I just want to start off by saying I'm really disappointed in the reviews I've been receiving. I'm all for constructive criticism that can help my writing in any way and trust me I've received it over and over again but these recent reviews I've received are anything but constructive. Telling me that I've over done a scene and made it too dramatic? The whole point was supposed to be dramatic. It's a story first of all. Second of all its Ashley… when has she ever not been dramatic. People over react when they are angry all the time and their first reaction is to get mad and say things they don't mean. Nobody really thinks clearly when you're told that the person you are in love with betrayed your trust. If you're disappointed in the way it's going I can understand. Nobody wants to see their favorite characters break up but keep in mind not every relationship is perfect and things like this will happen. That's all I have to say about this. Thanks to the ones who are continuously supporting me and giving me constructive feedback whether it's good or bad to improve my writing. I greatly appreciate it. On with the story.


Who would have possibly thought that I'd be sitting on my couch in my underwear sobbing uncontrollably after seeing Ashley? Not me. The moment I saw her I had never been happier. She came back to me and I screwed it up. My feelings throughout her getting this record deal have never changed. Not only am I still so deeply in love with her but I'm still addicted to her. Being away from her months at a time has really taken a toll on me. There are nights where I want nothing more than to take a handful of Xanax and sleep away the pain. I just wanted her back and in return I ended up losing her. My whole world was falling apart and there was nothing I could do to stop the earthquake. I felt sick to my stomach at the thought of never getting to speak to that beautiful, loving, sexy woman again.
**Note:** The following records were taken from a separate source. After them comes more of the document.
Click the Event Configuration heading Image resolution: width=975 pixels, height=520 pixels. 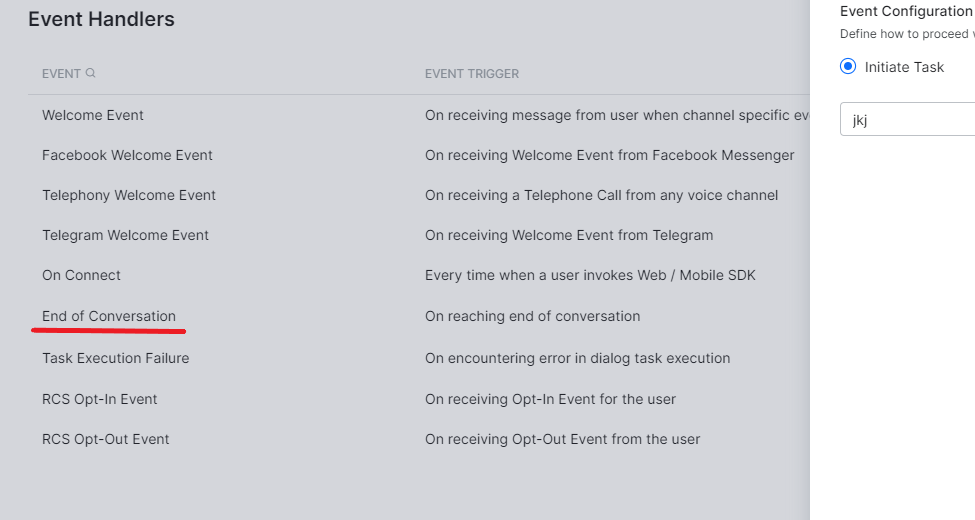[x=906, y=11]
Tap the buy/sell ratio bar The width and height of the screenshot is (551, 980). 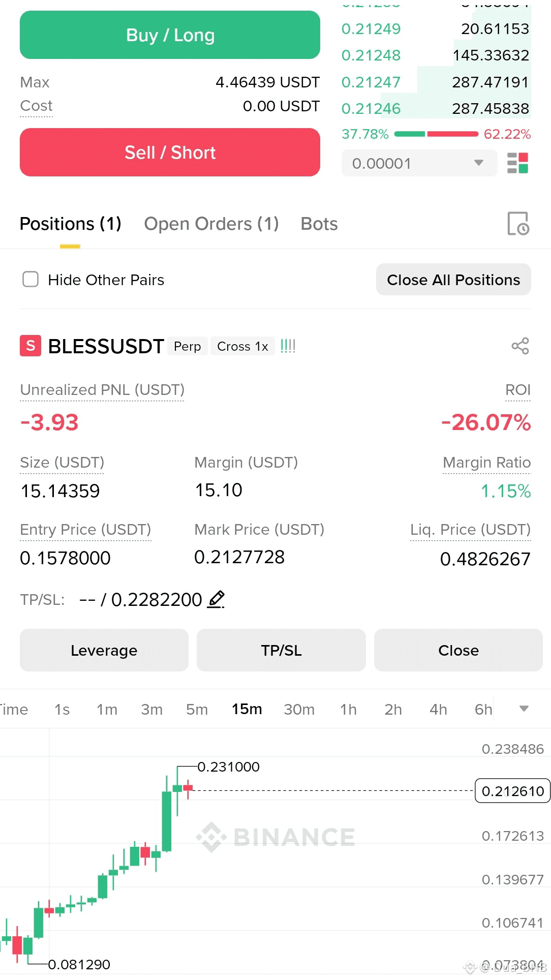436,134
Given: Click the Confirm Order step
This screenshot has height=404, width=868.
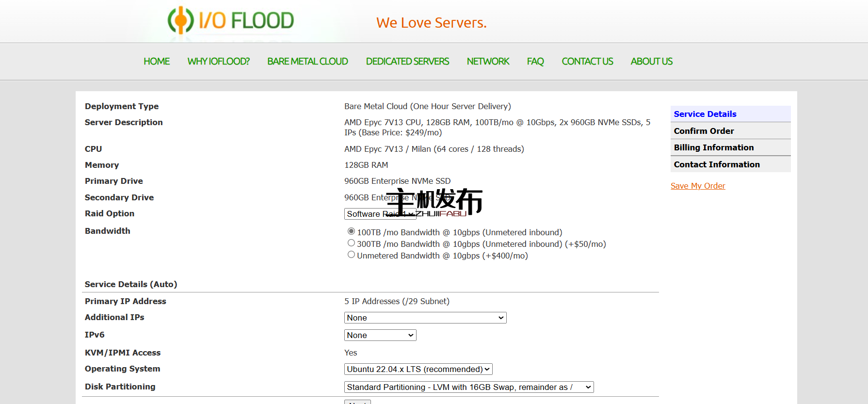Looking at the screenshot, I should click(x=704, y=131).
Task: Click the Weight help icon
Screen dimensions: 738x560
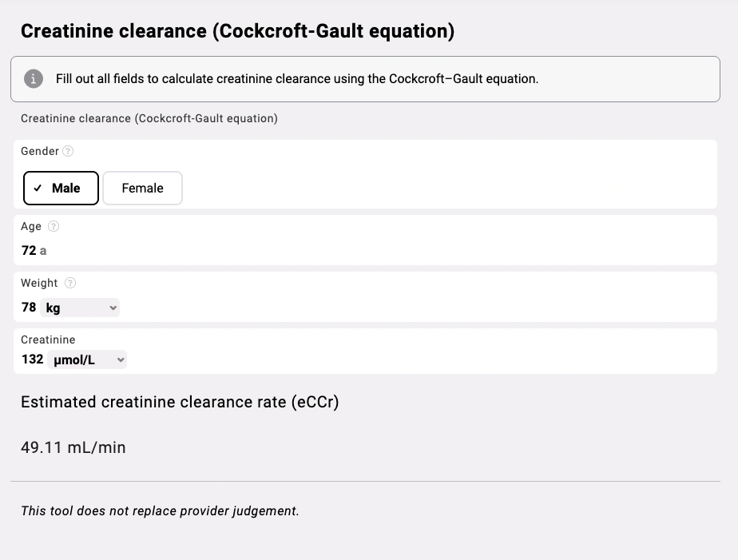Action: [x=70, y=283]
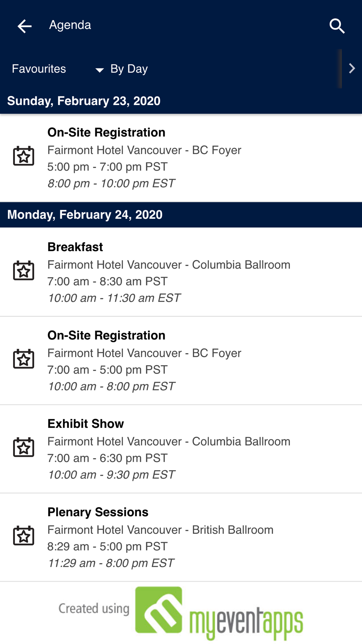The height and width of the screenshot is (644, 362).
Task: Open Sunday On-Site Registration BC Foyer entry
Action: (x=181, y=158)
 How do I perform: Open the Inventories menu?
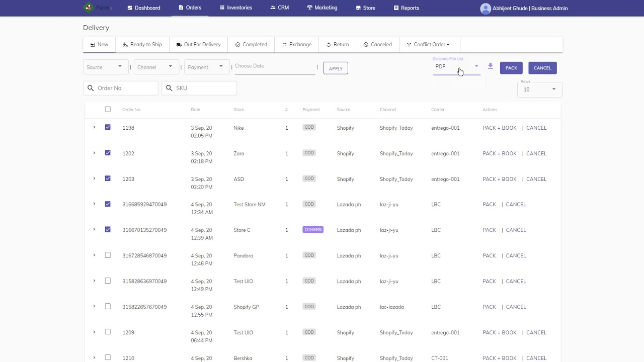tap(236, 8)
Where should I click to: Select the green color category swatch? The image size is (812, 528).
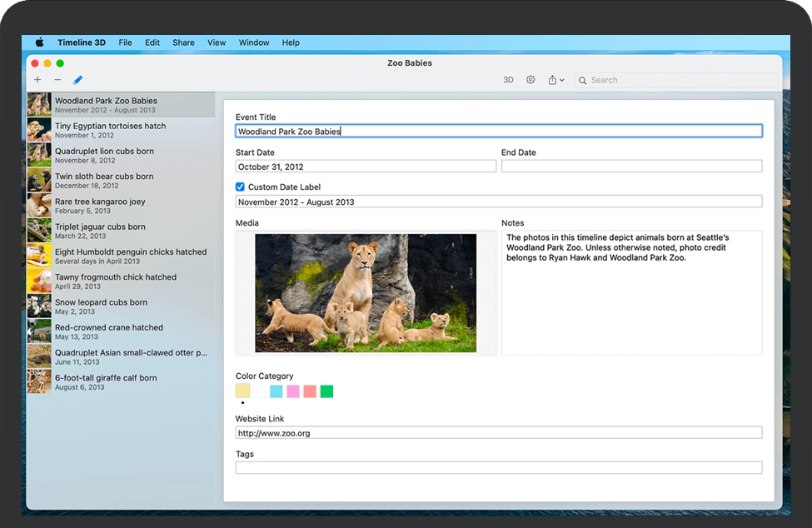(x=326, y=391)
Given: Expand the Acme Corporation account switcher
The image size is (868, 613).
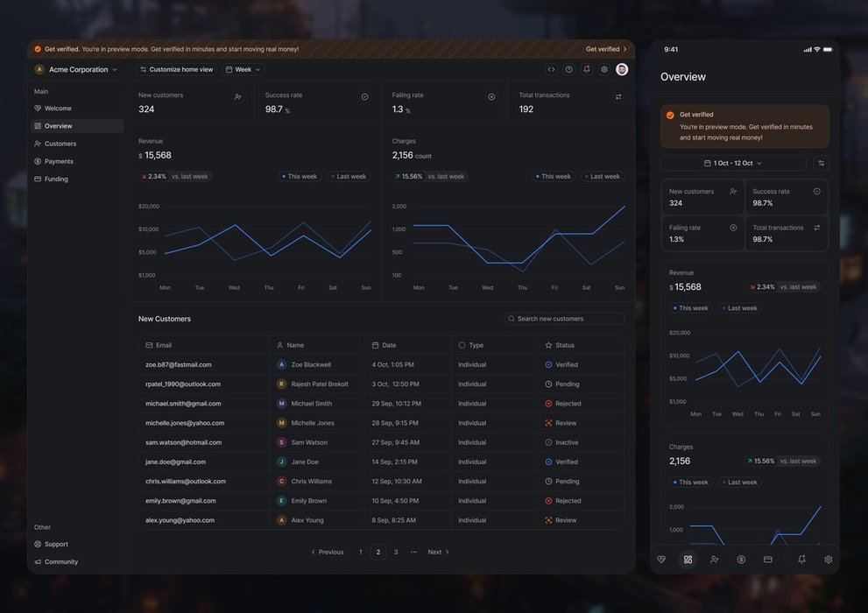Looking at the screenshot, I should [x=76, y=69].
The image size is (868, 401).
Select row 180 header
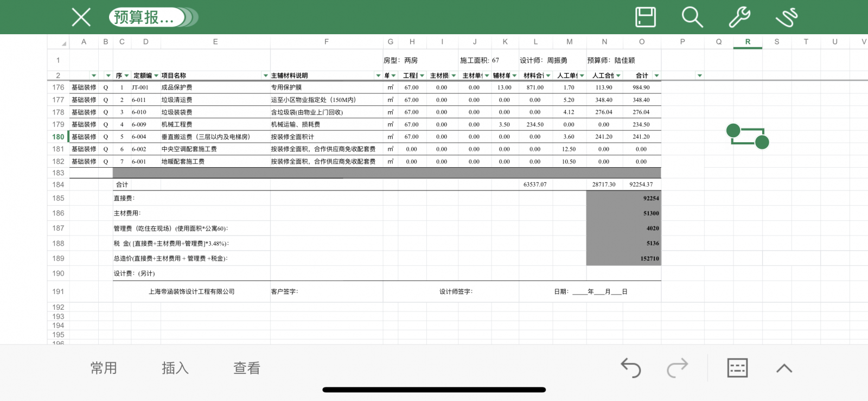pyautogui.click(x=58, y=137)
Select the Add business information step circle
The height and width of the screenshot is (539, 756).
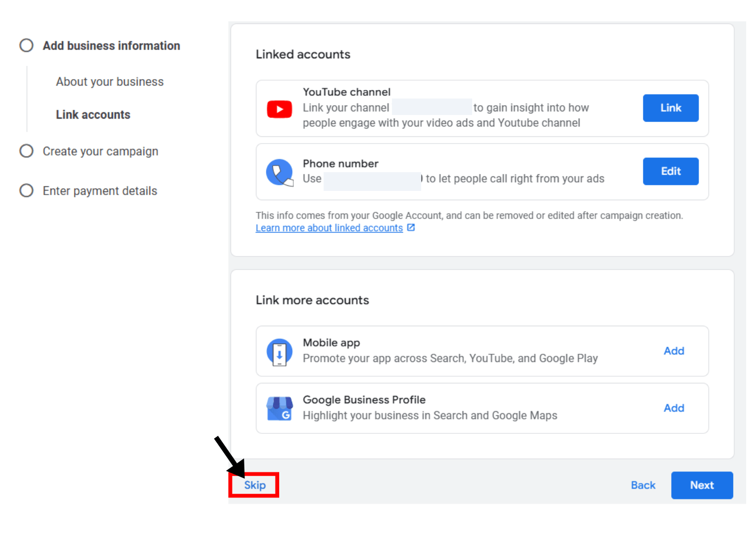(27, 45)
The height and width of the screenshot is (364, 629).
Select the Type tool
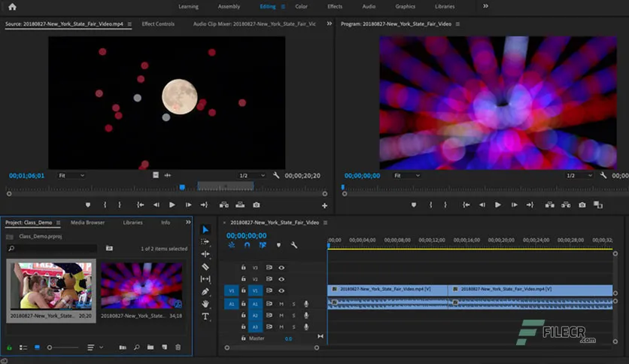coord(205,317)
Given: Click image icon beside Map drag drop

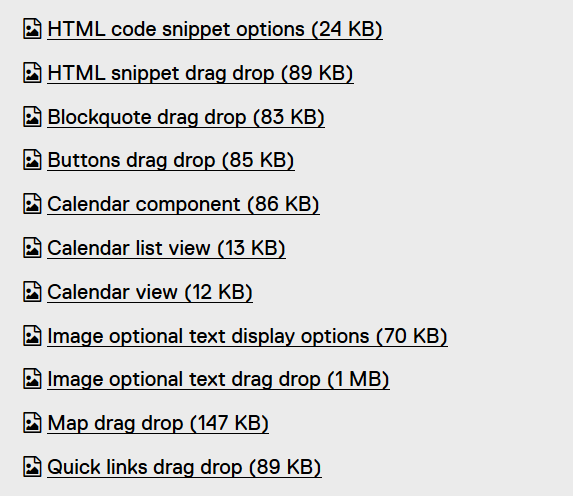Looking at the screenshot, I should tap(32, 423).
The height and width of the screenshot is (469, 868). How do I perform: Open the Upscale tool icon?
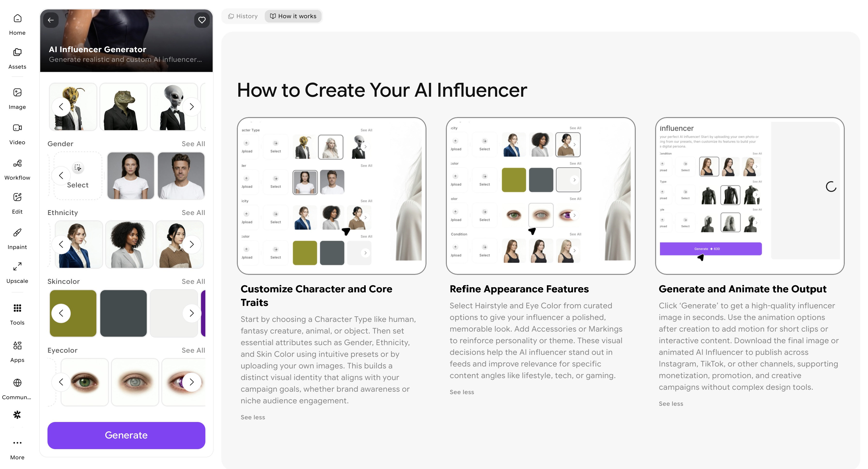coord(17,266)
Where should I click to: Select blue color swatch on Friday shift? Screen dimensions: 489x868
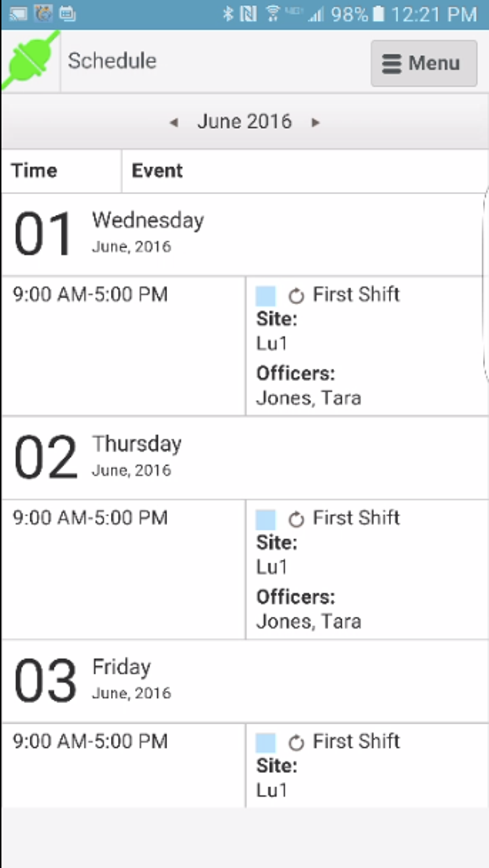[x=266, y=742]
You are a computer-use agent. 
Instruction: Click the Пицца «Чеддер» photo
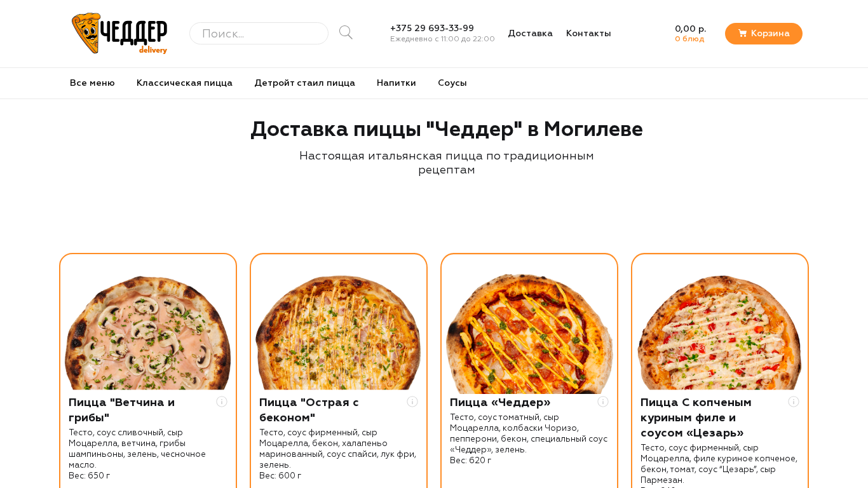529,332
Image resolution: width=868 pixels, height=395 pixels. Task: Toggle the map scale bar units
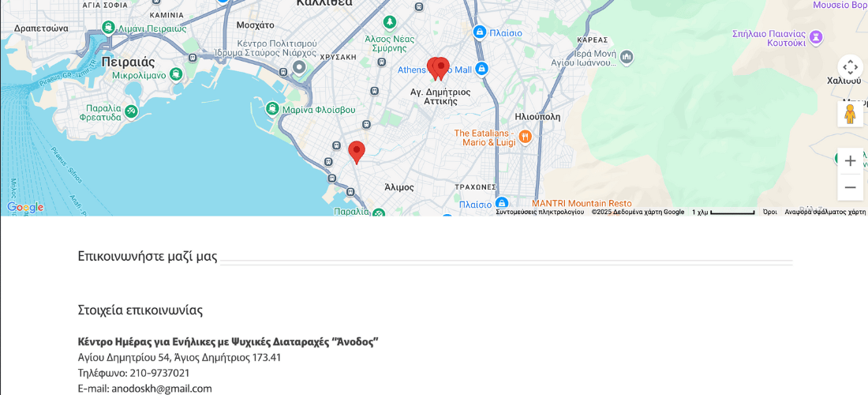723,213
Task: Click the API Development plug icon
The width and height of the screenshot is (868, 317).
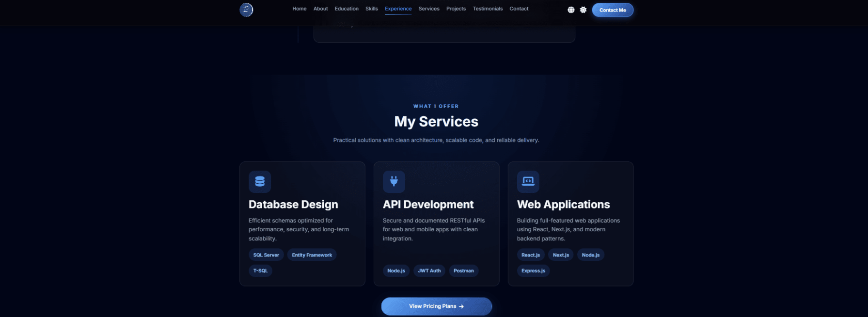Action: click(394, 182)
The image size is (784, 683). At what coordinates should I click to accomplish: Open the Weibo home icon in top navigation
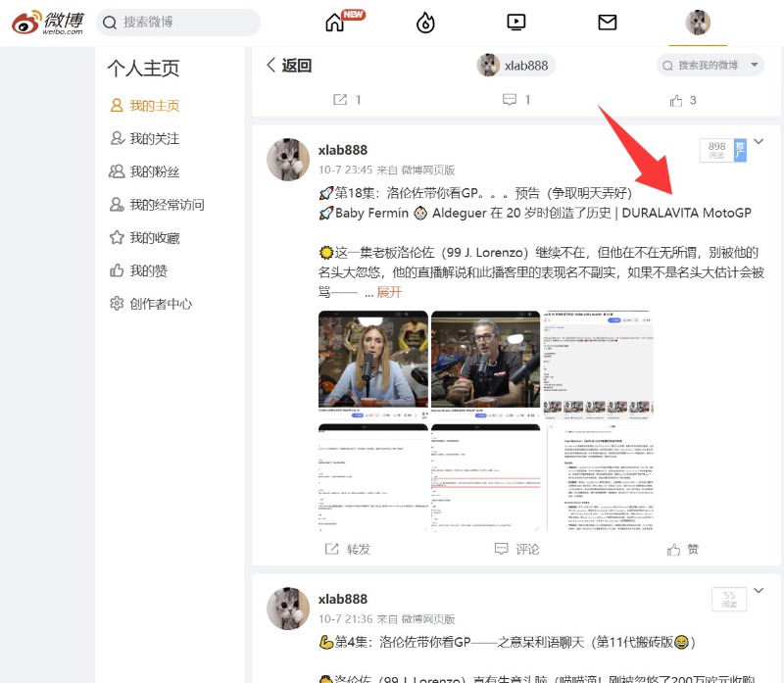(336, 23)
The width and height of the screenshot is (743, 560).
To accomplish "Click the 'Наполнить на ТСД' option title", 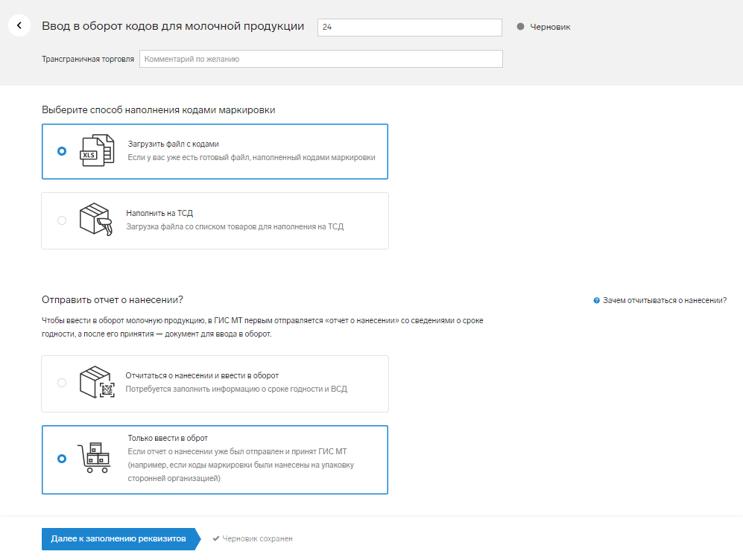I will (x=159, y=213).

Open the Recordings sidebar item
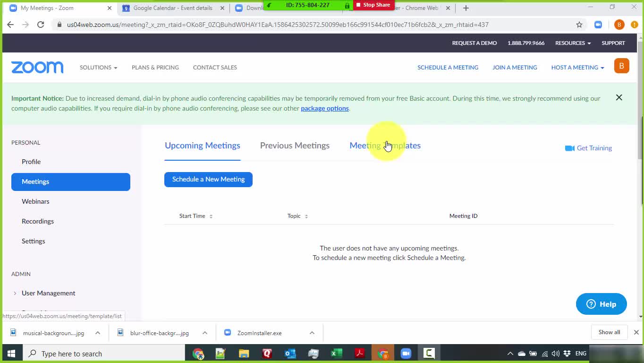click(x=38, y=221)
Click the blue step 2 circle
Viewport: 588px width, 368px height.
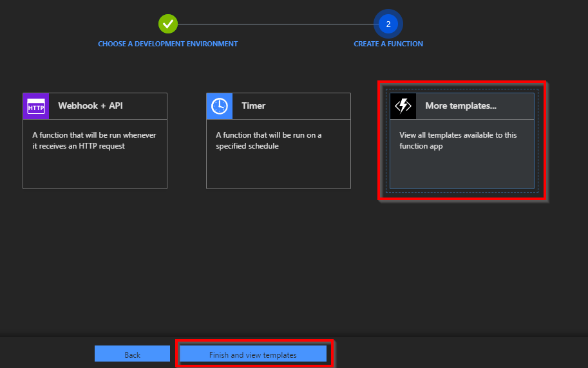click(388, 24)
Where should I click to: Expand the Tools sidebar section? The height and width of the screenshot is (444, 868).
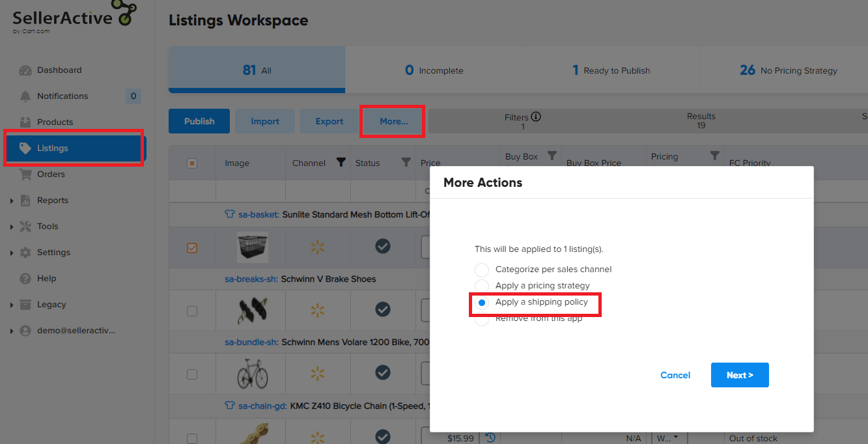[12, 227]
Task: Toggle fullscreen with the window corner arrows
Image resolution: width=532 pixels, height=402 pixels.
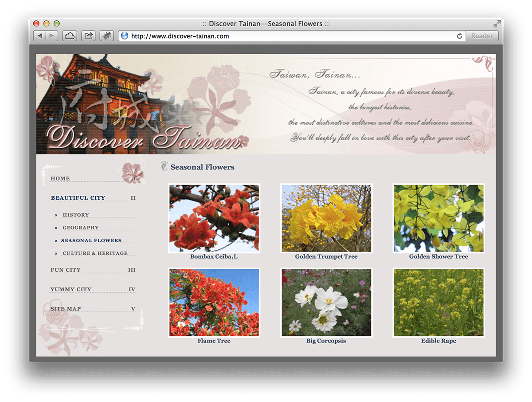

I no longer had the same option in high school where I could just go buy some pills off of Carmen like I used to do. So I did the next best option. I had gotten a bottle of vodka and started doing more shots. My whole body felt numb and my world was spinning. I felt a warm pair of arms wrap around me causing me to gasp.

Ashley?

I turn to see Brooke standing behind the arm rest and her head on my shoulder. I turned to her and pulled her on the couch with me before letting the sobs take over my body.

"Spence, what happened and why are you in your underwear?" She asked softly with her raspy voice.

"Sh- she came back for me. I told her about the k-kiss and she left me." I could barely breathe let alone speak. She ran her fingers through my hair trying to soothe me as I laid my head against her chest.

"Fuck Spencer." I hear her let out a frustrated sigh causing me to look at her.

"What?"

"Ashley left you for kissing me and the first thing you do is call me? Do you really think that's going to look good?" She was right. If I even had a chance of getting Ashley to come back to me I doubt the first thing she wants to hear is that Brooke came over after she left.

"I didn't know who else to call." I mumbled before pulling out of her embrace. I hugged my knees to my chest before resting my chin on them.

"In most cases I would be more than happy to be here for you but this is the wrong time to ask that of me. Ashley is upset because we kissed and she's not going to be happy that you turned to me for comfort as soon as things get rough with you guys."

"She told me that I didn't love her, Brooke. I love her so much and I can't live without her. I went through a lot of stuff in high school and she never left my side. She's my everything. I just can't do it." I ran my hands through my hair as I sighed out.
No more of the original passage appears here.